Farmington Municipal Schools, a Farmington, N.M.-based K-12 school district, is a predominantly Apple shop, and its IT organization  needed a context-aware networking solution that would support its one-to-one laptop program that put PCs into the hands of 5,000 students, said Charles Thacker, the district's director of technology.

Thacker's team, which supports more than 10,000 devices across the district's 18 schools, replaced its legacy 802.11b/g-based Cisco wireless LAN with an 802.11n Meru network a few years ago. 

"We knew our legacy [wireless LAN] infrastructure was going to be unsustainable and wouldn't be able to handle the change from maybe 100 laptops, up to 700 laptops, as well as new clients that supported 802.11n," Thacker said.

Now the school district plans to take advantage of the Bonjour protocol support offering in MobileFlex, he said. "Bonjour is really chatty on the network; the ability to streamline and focus what devices are able to communicate with certain users is very important to us."

Thacker and his team are also working on using the context-aware networking capabilities of the new architecture by applying different policies to create networks for teachers, students, guests and presenters, Thacker said.

Evolving wireless LAN architectures offer greater security, reliability  

Context-aware networking makes policy management simpler for IT, but it's not just about separating by user types, Mehra said.

"It's not just who is accessing what on the network, but [Meru's technology] is about allocating traffic and high-bandwidth applications into different virtual layers to create a separation. IT can parse out and prioritize critical applications, or anything else over what users might be doing," he said.

While other networking vendors have this capability as well, Meru's policy allocation approach is different, Mehra said. "After [IT] allocates the policies, they can be put into different virtual layers on the same channel on the Wi-Fi network."

Many industries -- like health care -- would historically have never relied on a Wi-Fi network for primary network connectivity due to security and performance concerns, but advanced capabilities like segregation through context-aware networking are allowing more industries to rethink their business strategies. 

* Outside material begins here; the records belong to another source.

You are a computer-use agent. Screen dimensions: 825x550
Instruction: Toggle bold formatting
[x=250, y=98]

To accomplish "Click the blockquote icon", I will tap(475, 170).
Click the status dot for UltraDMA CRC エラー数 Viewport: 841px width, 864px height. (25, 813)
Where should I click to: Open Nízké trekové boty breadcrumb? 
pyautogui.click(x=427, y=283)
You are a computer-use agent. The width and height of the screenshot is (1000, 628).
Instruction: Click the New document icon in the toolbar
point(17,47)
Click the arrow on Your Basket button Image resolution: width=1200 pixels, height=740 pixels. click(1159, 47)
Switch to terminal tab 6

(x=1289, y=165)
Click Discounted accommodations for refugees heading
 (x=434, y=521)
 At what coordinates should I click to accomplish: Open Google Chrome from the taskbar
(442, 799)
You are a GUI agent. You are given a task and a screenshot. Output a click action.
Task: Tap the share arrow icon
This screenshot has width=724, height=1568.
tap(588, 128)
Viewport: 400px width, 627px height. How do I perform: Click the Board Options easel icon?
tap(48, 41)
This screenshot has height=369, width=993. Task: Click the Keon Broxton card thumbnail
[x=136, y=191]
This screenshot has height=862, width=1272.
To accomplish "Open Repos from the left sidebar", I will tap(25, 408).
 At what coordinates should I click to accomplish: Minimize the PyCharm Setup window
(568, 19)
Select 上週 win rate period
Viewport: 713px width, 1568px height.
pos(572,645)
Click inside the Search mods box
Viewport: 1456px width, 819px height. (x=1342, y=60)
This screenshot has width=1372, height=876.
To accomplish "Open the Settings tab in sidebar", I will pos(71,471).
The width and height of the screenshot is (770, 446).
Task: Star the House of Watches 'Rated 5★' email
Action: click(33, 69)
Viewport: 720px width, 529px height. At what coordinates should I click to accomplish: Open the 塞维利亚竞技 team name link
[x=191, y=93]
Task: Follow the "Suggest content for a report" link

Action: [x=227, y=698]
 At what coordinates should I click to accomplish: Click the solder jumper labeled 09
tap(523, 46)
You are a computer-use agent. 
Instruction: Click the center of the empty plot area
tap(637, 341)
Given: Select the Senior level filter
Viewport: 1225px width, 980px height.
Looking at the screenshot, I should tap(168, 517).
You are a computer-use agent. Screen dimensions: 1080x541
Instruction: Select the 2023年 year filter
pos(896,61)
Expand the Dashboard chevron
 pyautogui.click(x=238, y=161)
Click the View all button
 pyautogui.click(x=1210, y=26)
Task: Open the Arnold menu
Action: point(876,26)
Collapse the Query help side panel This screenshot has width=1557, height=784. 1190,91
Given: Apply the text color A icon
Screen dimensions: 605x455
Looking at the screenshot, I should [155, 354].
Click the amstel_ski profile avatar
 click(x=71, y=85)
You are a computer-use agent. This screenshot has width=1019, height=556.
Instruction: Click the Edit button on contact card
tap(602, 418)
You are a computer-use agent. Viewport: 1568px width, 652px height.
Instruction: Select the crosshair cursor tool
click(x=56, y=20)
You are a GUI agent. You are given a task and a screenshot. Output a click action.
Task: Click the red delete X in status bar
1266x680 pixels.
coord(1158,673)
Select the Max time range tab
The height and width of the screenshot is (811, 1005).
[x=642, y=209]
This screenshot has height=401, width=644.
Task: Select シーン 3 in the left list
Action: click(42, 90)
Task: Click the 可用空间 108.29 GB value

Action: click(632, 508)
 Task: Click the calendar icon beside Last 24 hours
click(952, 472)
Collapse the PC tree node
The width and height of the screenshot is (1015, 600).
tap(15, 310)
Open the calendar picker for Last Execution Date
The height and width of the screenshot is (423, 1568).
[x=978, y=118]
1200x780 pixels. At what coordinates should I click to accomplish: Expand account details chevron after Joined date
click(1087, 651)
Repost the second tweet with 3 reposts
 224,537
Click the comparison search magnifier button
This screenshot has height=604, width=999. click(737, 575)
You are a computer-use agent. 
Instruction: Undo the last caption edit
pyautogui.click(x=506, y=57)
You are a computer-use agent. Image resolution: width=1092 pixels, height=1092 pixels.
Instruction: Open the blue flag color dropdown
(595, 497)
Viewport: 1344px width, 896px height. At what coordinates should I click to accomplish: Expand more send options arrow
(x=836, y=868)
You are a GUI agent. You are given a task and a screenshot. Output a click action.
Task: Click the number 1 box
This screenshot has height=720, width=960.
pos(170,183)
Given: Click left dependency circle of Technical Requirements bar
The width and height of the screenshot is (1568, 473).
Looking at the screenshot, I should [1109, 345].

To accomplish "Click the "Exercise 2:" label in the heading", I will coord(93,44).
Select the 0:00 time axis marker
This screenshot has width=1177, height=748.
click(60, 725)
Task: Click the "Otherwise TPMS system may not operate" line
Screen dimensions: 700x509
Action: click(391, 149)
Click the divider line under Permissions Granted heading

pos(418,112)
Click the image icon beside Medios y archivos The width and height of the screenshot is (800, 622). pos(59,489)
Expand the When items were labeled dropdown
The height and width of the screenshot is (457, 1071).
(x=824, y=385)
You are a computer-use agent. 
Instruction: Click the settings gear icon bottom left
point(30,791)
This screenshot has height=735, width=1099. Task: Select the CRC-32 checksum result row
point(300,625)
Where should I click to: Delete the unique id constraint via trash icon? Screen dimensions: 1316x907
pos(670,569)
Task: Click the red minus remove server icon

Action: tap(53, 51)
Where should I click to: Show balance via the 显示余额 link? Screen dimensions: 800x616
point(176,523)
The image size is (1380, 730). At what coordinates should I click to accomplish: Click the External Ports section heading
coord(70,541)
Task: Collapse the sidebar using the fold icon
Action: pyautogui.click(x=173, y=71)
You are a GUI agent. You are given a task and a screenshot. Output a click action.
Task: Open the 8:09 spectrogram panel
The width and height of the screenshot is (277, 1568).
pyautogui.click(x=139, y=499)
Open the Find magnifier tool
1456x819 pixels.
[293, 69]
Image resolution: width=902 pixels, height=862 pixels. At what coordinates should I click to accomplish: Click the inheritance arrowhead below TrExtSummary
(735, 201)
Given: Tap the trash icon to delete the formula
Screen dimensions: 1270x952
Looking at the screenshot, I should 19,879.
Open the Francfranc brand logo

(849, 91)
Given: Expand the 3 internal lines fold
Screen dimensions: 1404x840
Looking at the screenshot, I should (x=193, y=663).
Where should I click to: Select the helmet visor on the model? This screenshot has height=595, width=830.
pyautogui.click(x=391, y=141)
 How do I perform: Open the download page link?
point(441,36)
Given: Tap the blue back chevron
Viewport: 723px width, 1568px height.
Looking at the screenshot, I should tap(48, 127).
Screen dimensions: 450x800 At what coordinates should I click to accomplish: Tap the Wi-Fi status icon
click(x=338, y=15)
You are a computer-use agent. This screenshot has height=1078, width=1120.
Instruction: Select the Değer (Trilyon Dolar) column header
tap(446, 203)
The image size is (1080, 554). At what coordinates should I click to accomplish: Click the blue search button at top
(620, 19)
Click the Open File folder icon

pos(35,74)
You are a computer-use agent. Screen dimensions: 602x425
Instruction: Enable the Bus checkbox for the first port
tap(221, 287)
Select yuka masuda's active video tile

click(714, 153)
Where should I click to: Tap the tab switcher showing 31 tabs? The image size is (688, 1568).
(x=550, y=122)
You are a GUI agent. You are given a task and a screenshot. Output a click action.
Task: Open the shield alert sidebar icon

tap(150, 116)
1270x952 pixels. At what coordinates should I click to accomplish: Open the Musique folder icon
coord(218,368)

"These kinds of network infrastructure options are allowing businesses to implement a more holistic Wi-Fi solution that is ubiquitous and reliable," Mehra said.

Meru also announced new hardware to help customers get started with Meru investments with an eye toward future upgrades. The MC1550 is an 802.11ac-ready entry-level controller that supports up to 50 APs and 1,000 client devices.

The vendor is also emulating vendors like Xirrus, unveiling its own investment protection plan for 802.11ac. Customers who buy its existing AP332 802.11n access points will get discounts on future 802.11ac access points. Finally, Meru announced a single radio 802.11n AP1014 access point with four built-in Ethernet ports for wired pass-through.